Could you copy every record exactly as it appears?
*** Opening of Data extracts ***
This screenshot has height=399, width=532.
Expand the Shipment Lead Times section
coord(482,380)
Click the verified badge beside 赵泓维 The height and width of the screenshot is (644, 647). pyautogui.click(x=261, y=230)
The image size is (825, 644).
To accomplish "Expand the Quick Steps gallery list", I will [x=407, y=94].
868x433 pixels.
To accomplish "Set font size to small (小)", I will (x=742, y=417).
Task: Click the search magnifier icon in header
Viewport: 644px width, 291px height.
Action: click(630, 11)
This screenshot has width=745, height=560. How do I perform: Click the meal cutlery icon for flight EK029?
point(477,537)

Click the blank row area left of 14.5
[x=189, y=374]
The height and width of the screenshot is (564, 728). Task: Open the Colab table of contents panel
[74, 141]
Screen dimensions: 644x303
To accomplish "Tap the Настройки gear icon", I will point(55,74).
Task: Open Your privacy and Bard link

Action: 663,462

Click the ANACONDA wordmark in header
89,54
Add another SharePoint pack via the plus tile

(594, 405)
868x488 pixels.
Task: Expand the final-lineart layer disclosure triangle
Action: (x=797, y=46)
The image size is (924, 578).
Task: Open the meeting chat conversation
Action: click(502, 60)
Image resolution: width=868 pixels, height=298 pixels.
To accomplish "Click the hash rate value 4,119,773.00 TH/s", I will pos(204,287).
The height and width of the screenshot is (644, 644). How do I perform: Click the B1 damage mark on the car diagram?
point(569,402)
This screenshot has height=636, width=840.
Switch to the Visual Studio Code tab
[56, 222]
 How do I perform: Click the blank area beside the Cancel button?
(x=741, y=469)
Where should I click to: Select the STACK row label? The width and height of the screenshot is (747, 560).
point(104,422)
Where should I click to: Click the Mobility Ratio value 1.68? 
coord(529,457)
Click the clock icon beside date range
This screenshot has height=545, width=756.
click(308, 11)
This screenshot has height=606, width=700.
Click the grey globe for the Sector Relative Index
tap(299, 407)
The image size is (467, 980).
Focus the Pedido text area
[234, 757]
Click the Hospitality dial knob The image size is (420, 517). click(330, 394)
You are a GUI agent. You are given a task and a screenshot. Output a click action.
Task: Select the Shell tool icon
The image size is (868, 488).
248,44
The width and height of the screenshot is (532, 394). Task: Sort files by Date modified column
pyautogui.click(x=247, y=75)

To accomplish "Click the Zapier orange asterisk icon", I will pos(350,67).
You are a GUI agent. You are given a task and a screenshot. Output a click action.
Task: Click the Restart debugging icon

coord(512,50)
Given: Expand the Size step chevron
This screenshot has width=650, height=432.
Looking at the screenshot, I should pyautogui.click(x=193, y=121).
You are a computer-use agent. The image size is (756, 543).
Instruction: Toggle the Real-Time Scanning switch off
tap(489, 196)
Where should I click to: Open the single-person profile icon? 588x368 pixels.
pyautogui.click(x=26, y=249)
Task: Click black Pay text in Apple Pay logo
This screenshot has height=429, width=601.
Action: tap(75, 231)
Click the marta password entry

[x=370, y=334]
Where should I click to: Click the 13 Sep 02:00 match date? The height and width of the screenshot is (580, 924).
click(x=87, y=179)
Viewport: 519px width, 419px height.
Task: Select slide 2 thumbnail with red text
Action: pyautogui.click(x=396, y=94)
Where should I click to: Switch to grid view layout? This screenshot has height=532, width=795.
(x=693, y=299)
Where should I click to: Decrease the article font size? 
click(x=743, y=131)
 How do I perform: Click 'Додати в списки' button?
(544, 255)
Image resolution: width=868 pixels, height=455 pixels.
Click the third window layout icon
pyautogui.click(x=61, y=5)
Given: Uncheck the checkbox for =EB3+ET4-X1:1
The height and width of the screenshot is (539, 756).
*** Close of Data extracts ***
**Task solution**.
This screenshot has height=399, width=532.
Expand the Shipment Lead Times section
coord(482,380)
Click the verified badge beside 赵泓维 The height and width of the screenshot is (644, 647). pyautogui.click(x=261, y=230)
The image size is (825, 644).
To accomplish "Expand the Quick Steps gallery list", I will [x=407, y=94].
868x433 pixels.
To accomplish "Set font size to small (小)", I will (x=742, y=417).
Task: Click the search magnifier icon in header
Viewport: 644px width, 291px height.
Action: click(630, 11)
This screenshot has width=745, height=560. How do I perform: Click the meal cutlery icon for flight EK029?
point(477,537)

Click the blank row area left of 14.5
[x=189, y=374]
The height and width of the screenshot is (564, 728). Task: Open the Colab table of contents panel
[74, 141]
Screen dimensions: 644x303
To accomplish "Tap the Настройки gear icon", I will point(55,74).
Task: Open Your privacy and Bard link

Action: 663,462

Click the ANACONDA wordmark in header
89,54
Add another SharePoint pack via the plus tile

(594, 405)
868x488 pixels.
Task: Expand the final-lineart layer disclosure triangle
Action: (x=797, y=46)
The image size is (924, 578).
Task: Open the meeting chat conversation
Action: click(502, 60)
Image resolution: width=868 pixels, height=298 pixels.
To accomplish "Click the hash rate value 4,119,773.00 TH/s", I will pos(204,287).
The height and width of the screenshot is (644, 644). How do I perform: Click the B1 damage mark on the car diagram?
point(569,402)
This screenshot has height=636, width=840.
Switch to the Visual Studio Code tab
[56, 222]
 How do I perform: Click the blank area beside the Cancel button?
(x=741, y=469)
Where should I click to: Select the STACK row label? The width and height of the screenshot is (747, 560).
point(104,422)
Where should I click to: Click the Mobility Ratio value 1.68? 
coord(529,457)
Click the clock icon beside date range
This screenshot has height=545, width=756.
click(308, 11)
This screenshot has height=606, width=700.
Click the grey globe for the Sector Relative Index
tap(299, 407)
The image size is (467, 980).
Focus the Pedido text area
[234, 757]
Click the Hospitality dial knob The image size is (420, 517). click(330, 394)
You are a GUI agent. You are given a task and a screenshot. Output a click action.
Task: Select the Shell tool icon
The image size is (868, 488).
248,44
The width and height of the screenshot is (532, 394). Task: Sort files by Date modified column
pyautogui.click(x=247, y=75)

To accomplish "Click the Zapier orange asterisk icon", I will pos(350,67).
You are a GUI agent. You are given a task and a screenshot. Output a click action.
Task: Click the Restart debugging icon

coord(512,50)
Given: Expand the Size step chevron
This screenshot has width=650, height=432.
Looking at the screenshot, I should pyautogui.click(x=193, y=121).
You are a computer-use agent. The image size is (756, 543).
Instruction: Toggle the Real-Time Scanning switch off
tap(489, 196)
Where should I click to: Open the single-person profile icon? 588x368 pixels.
pyautogui.click(x=26, y=249)
Task: Click black Pay text in Apple Pay logo
This screenshot has height=429, width=601.
Action: tap(75, 231)
Click the marta password entry

[x=370, y=334]
Where should I click to: Click the 13 Sep 02:00 match date? The height and width of the screenshot is (580, 924).
click(x=87, y=179)
Viewport: 519px width, 419px height.
Task: Select slide 2 thumbnail with red text
Action: pyautogui.click(x=396, y=94)
Where should I click to: Switch to grid view layout? This screenshot has height=532, width=795.
(x=693, y=299)
Where should I click to: Decrease the article font size? 
click(x=743, y=131)
 How do I perform: Click 'Додати в списки' button?
(544, 255)
Image resolution: width=868 pixels, height=455 pixels.
Click the third window layout icon
pyautogui.click(x=61, y=5)
Given: Uncheck the checkbox for =EB3+ET4-X1:1
The height and width of the screenshot is (539, 756).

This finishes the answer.